#### WRITTEN TASK:
Rewrite all of the entries below, replacing "coordinates" with "location" and leaving everything else unchanged, and omit the pictures.

#### DATA EXCERPTS:
--- Start ---

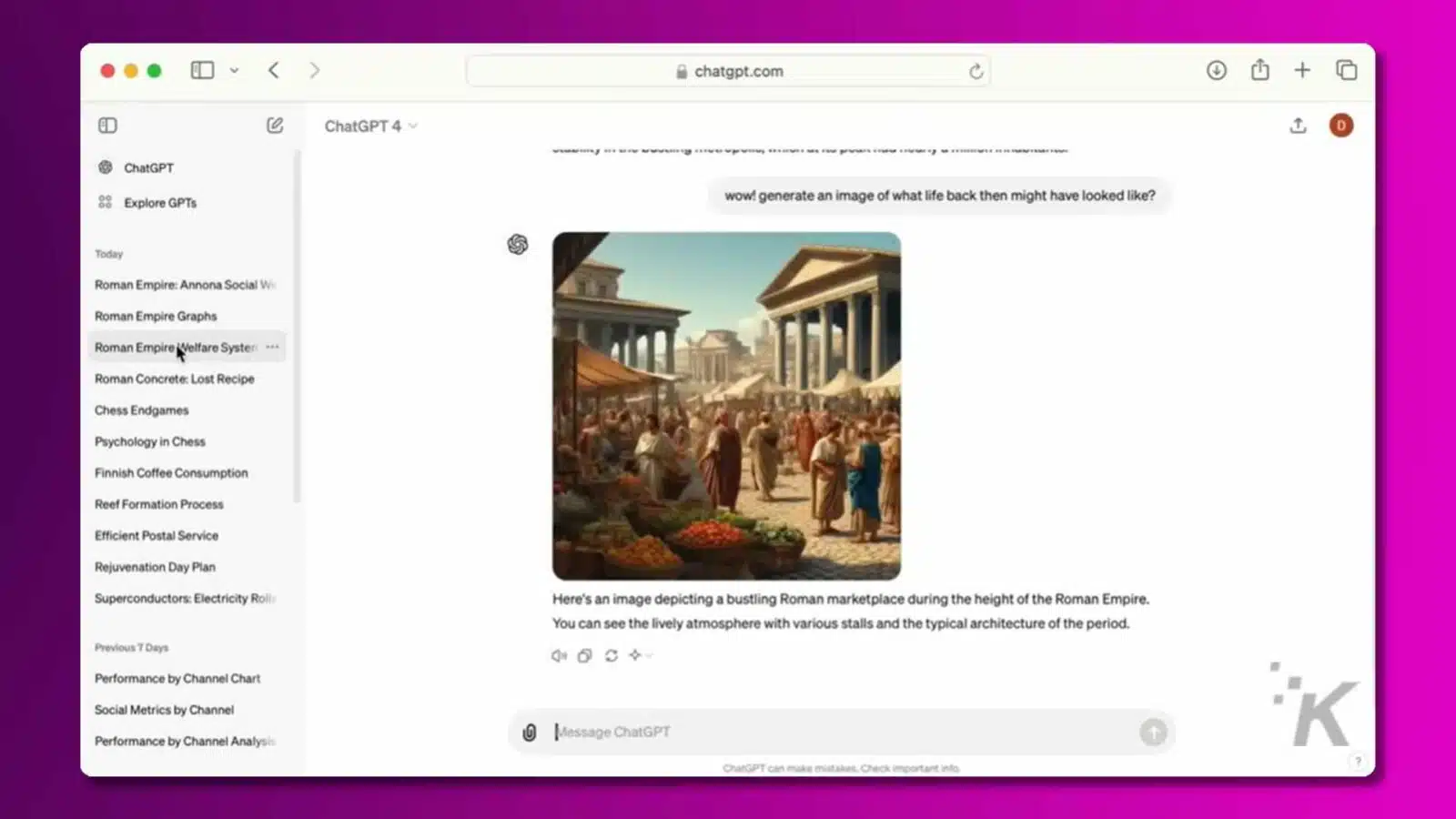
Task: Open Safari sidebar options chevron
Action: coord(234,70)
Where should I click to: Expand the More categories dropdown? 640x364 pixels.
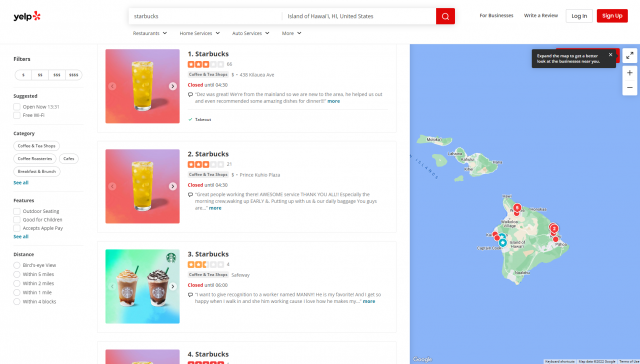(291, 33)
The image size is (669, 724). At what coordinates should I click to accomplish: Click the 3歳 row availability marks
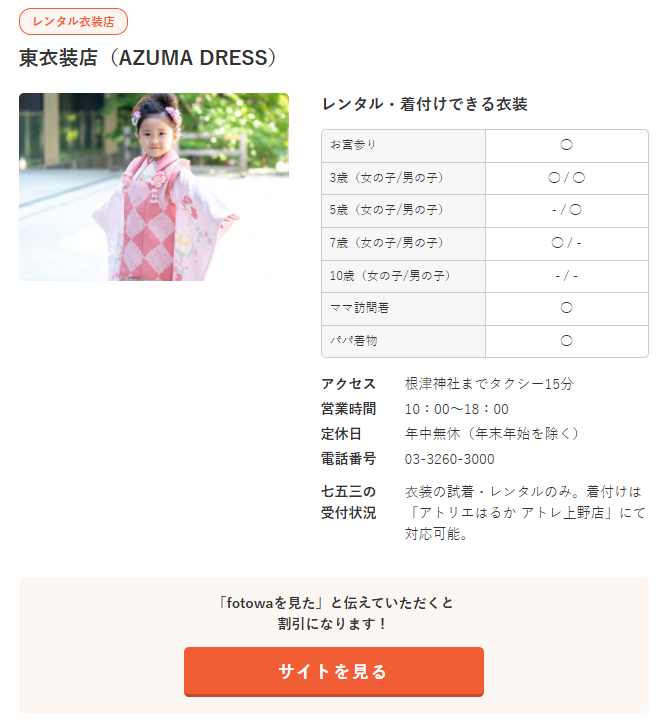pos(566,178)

--- End ---

#### SOLVED EXERCISE:
Task: Open Safari sidebar options chevron
Action: coord(234,70)
Where should I click to: Expand the More categories dropdown? 640x364 pixels.
(291, 33)
The image size is (669, 724). At what location should I click to accomplish: Click the 3歳 row availability marks
pos(566,178)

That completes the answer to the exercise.